Punt of the Day

Punt of the Day

POTD #187 The Debut of Double Up Drive Dan

A simple seeming preflop spot has levels I did not anticipate

Sam Greenwood's avatar
Sam Greenwood
Dec 09, 2025
∙ Paid

A common bit of poker wisdom is that playing deep stacked is harder than playing short stacked. When you get short stacked, you can just go all-in and hope to make the best hand. When you are deep stacked, you need to win the maximum with your best hands, avert disaster with your medium strength hands, and try to steal pots with your worst hands. Like most pieces of poker wisdom I first heard in the aughts, the above is generally true, but has become less true in the solver era.

In fact, one of the most pleasant surprises of learning shallow-stacked poker from solvers is learning how many decision points there can be in hands that used to be all-in or fold preflop.

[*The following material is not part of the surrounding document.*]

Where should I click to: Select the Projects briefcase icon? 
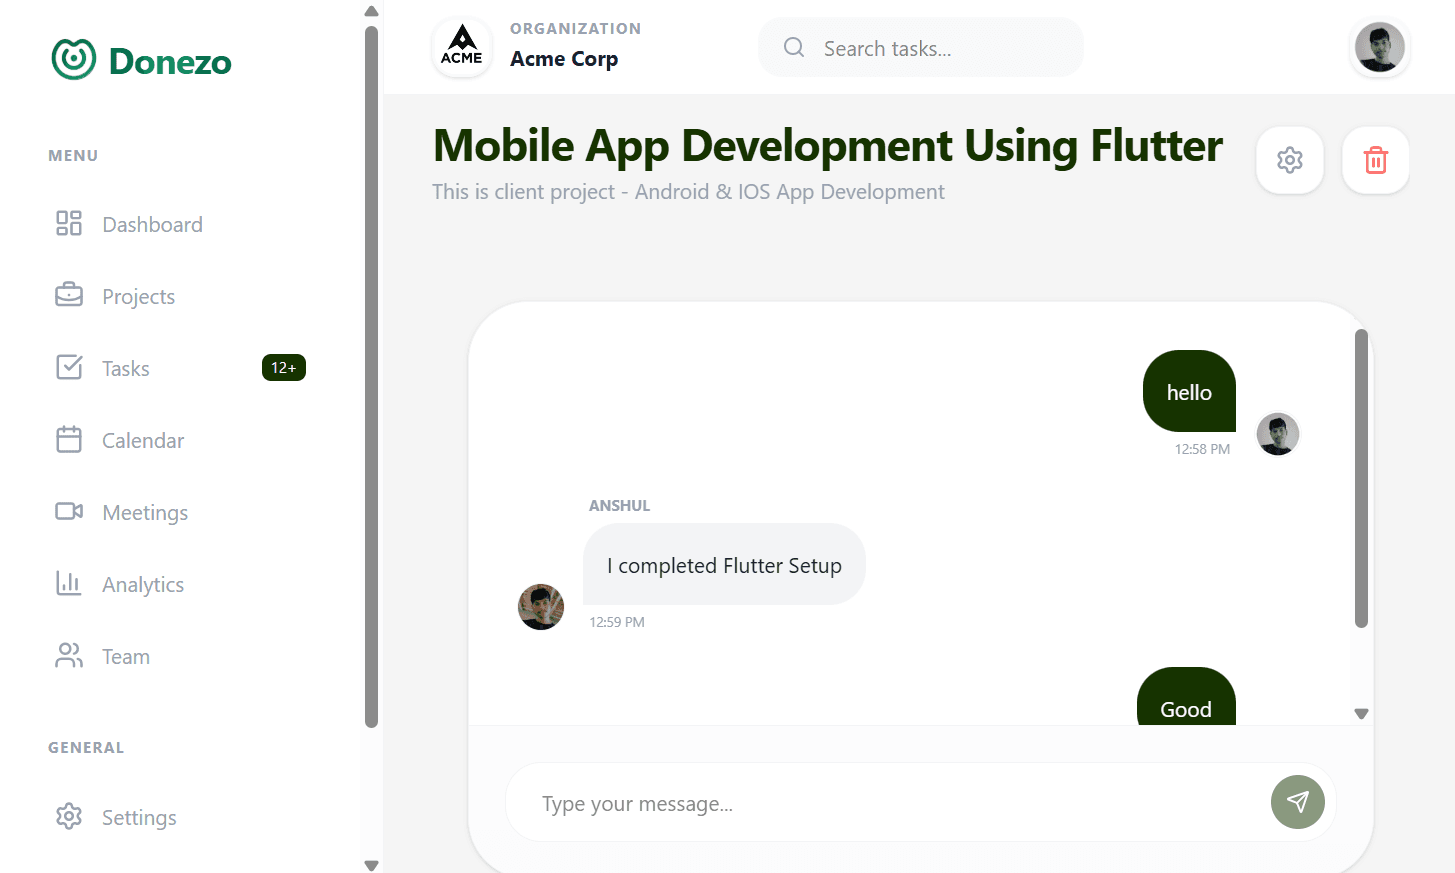coord(69,295)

Learning the difference between how to play a 12bb stack and a 15bb stack will not net you the same amount of EV as, say, learning that, 300bbs deep, if you have 98 on QJT rainbow, you need to proceed with caution, but calibrating your short stack game still matters. Part of the struggle is, that it’s not enough to master “a 12bb range”. You need to master each and every 12bb range, depending on the other stacks at your table and the stage of the tournament.

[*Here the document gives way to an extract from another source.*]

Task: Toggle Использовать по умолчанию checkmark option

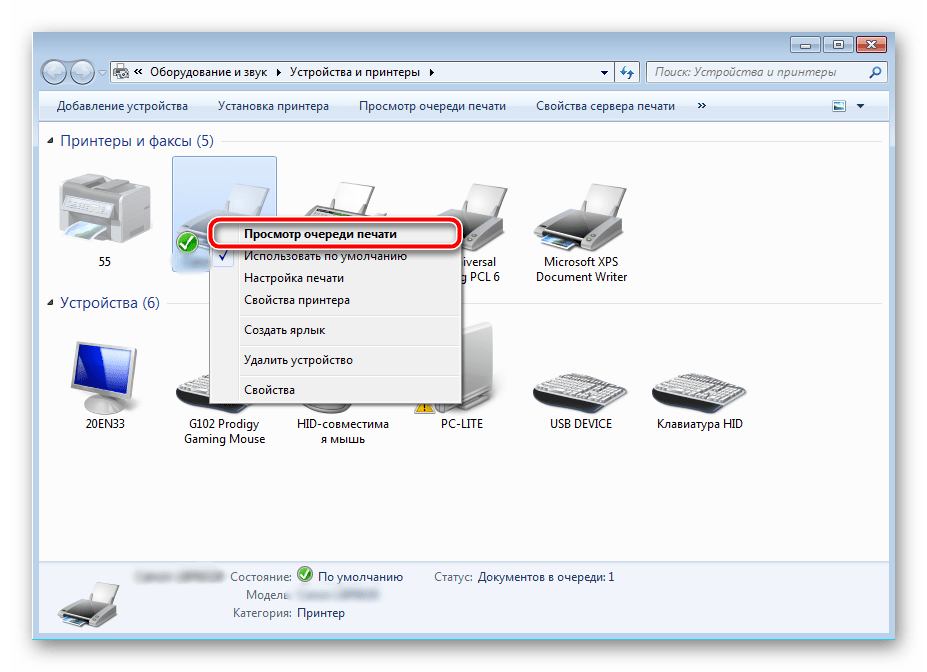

In 2014, I made a video for Run It Once (sign up with code: POTD for 10% off) titled “Stack Distribution and Push/Fold Ranges.” It was, for its time, such a good video that Jason Koon felt the need to comment “Really good video Sam!” While the video is currently out of date, the gist of the video was, when you are short stacked, you can shove wider into deep stacks because they need to call tighter, as they might need to call your shove and fold later in the hand, sacrificing a lot of pot equity in the process. Nowadays, computers and preflop tools are powerful enough and public libraries are deep enough, that there are solutions for thousands of permutations of other stacks when you have 12bbs, and you cannot simply “memorize the charts,” as every chart is a little different. What you need to do is play modern poker: study to develop strong baselines, and adjust your strategies based on the exact situation and how your opponents play. Today and tomorrow, we will look at some preflop spots where I knew what to do if everyone had equal stacks, but I was unsure what to do with unequal stacks and I made the wrong adjustments.

Triton Jeju 2024 - Event #3 25K NLH 8-Handed - SILVER MAIN
(2.5k/5k/5k) (SB/BB/BBA) 200k Starting Stack. 8 Handed

It folds to Dan Smith UTG7 (105k) who makes it 10k, it folds to me in the CO with Q♣️J♣️ (233k) and I make it 50k, everyone behind covers and folds, Dan shoves, I call and lose to his K♠️Q♠️.